▸ **WHAT TO WORK ON**:
With pictures omitted, copy exactly the lines from the one containing "Where should I" through the end of the records below.

—————

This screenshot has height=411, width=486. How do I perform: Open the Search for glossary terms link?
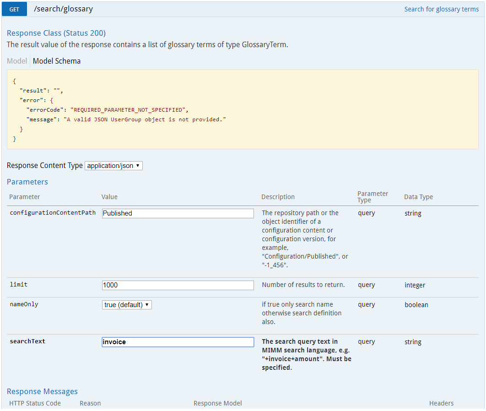pos(441,9)
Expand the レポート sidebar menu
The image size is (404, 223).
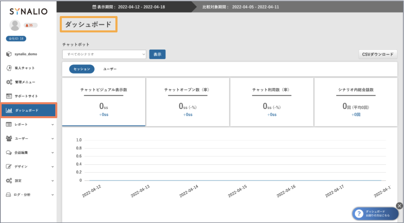tap(29, 125)
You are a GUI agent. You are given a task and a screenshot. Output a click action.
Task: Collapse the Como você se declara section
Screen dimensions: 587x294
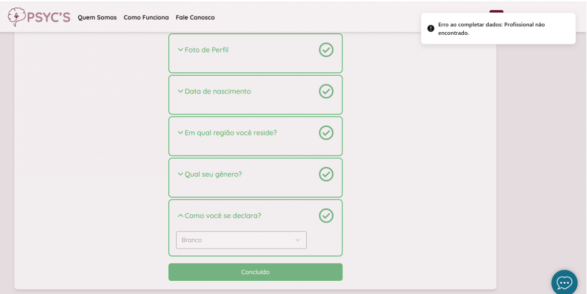222,216
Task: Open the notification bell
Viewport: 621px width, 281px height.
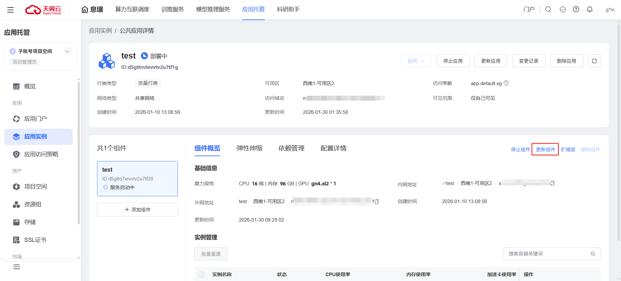Action: click(590, 9)
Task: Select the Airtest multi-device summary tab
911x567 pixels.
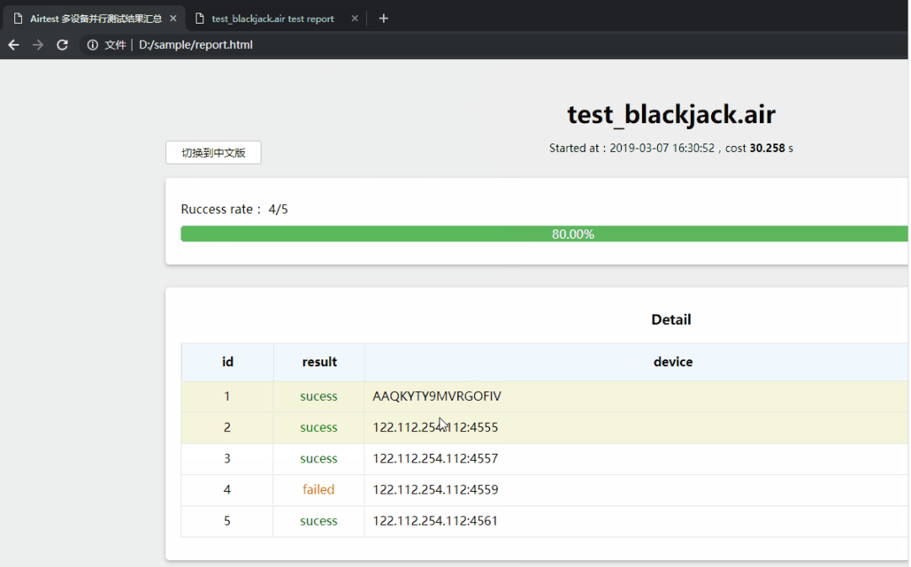Action: (93, 19)

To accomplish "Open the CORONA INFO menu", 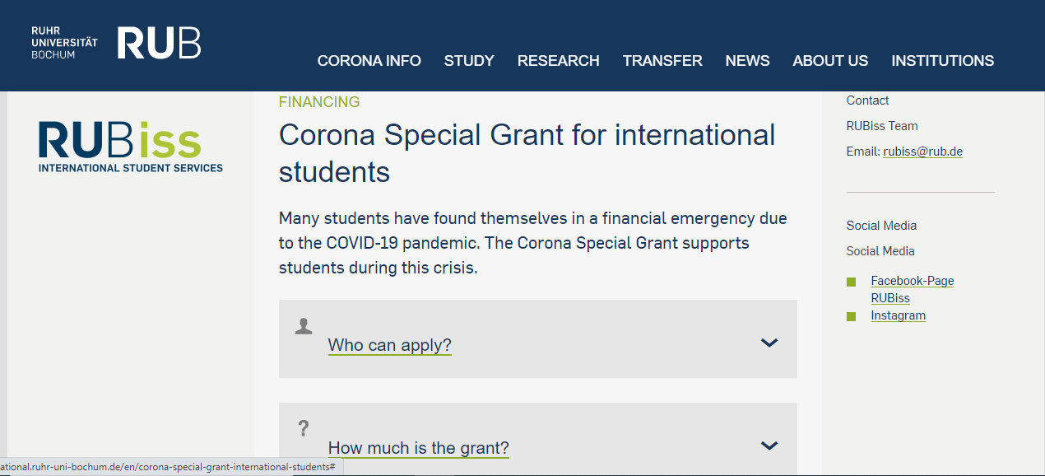I will tap(369, 61).
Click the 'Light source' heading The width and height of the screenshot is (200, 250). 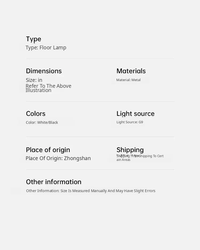[135, 114]
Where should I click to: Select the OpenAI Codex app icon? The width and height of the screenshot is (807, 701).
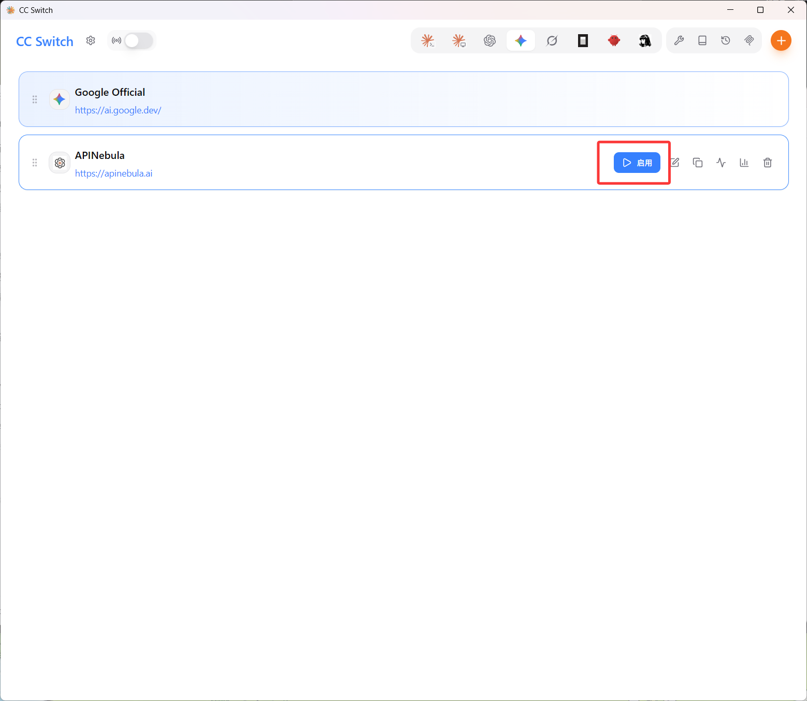click(x=490, y=40)
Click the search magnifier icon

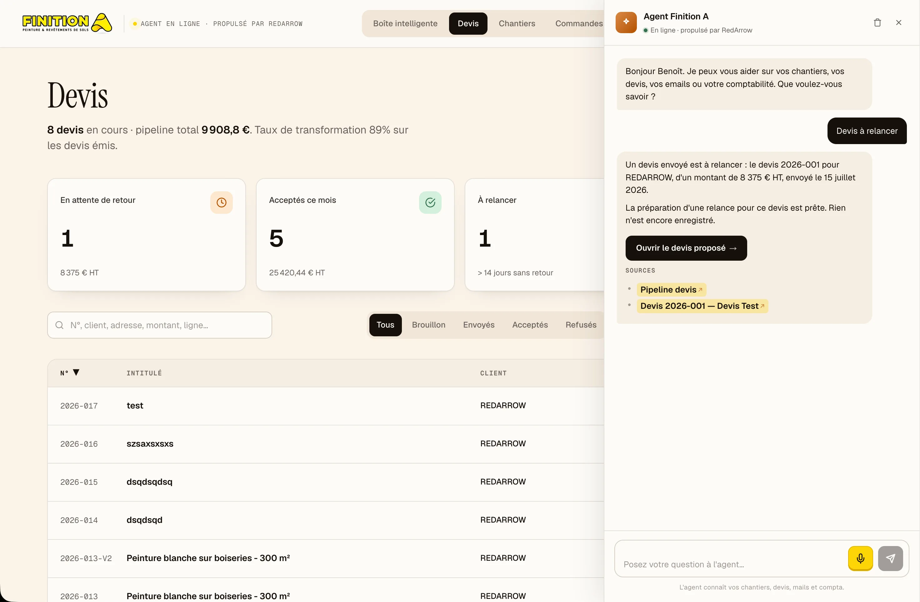tap(60, 325)
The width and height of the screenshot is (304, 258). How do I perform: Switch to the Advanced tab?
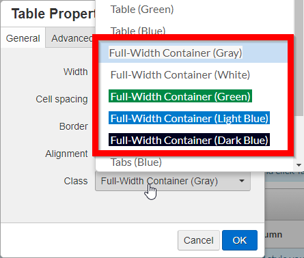[x=71, y=38]
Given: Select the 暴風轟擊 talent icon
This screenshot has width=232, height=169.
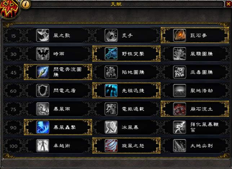Looking at the screenshot, I should point(43,127).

—————

▸ **OUTPUT FOR THIS TASK**:
Where should I click to: Select the OpenAI Codex app icon? The width and height of the screenshot is (807, 701).
click(x=490, y=40)
Click the search magnifier icon

tap(60, 325)
The width and height of the screenshot is (304, 258). How do I perform: Switch to the Advanced tab?
[x=71, y=38]
Given: Select the 暴風轟擊 talent icon
This screenshot has width=232, height=169.
Looking at the screenshot, I should point(43,127).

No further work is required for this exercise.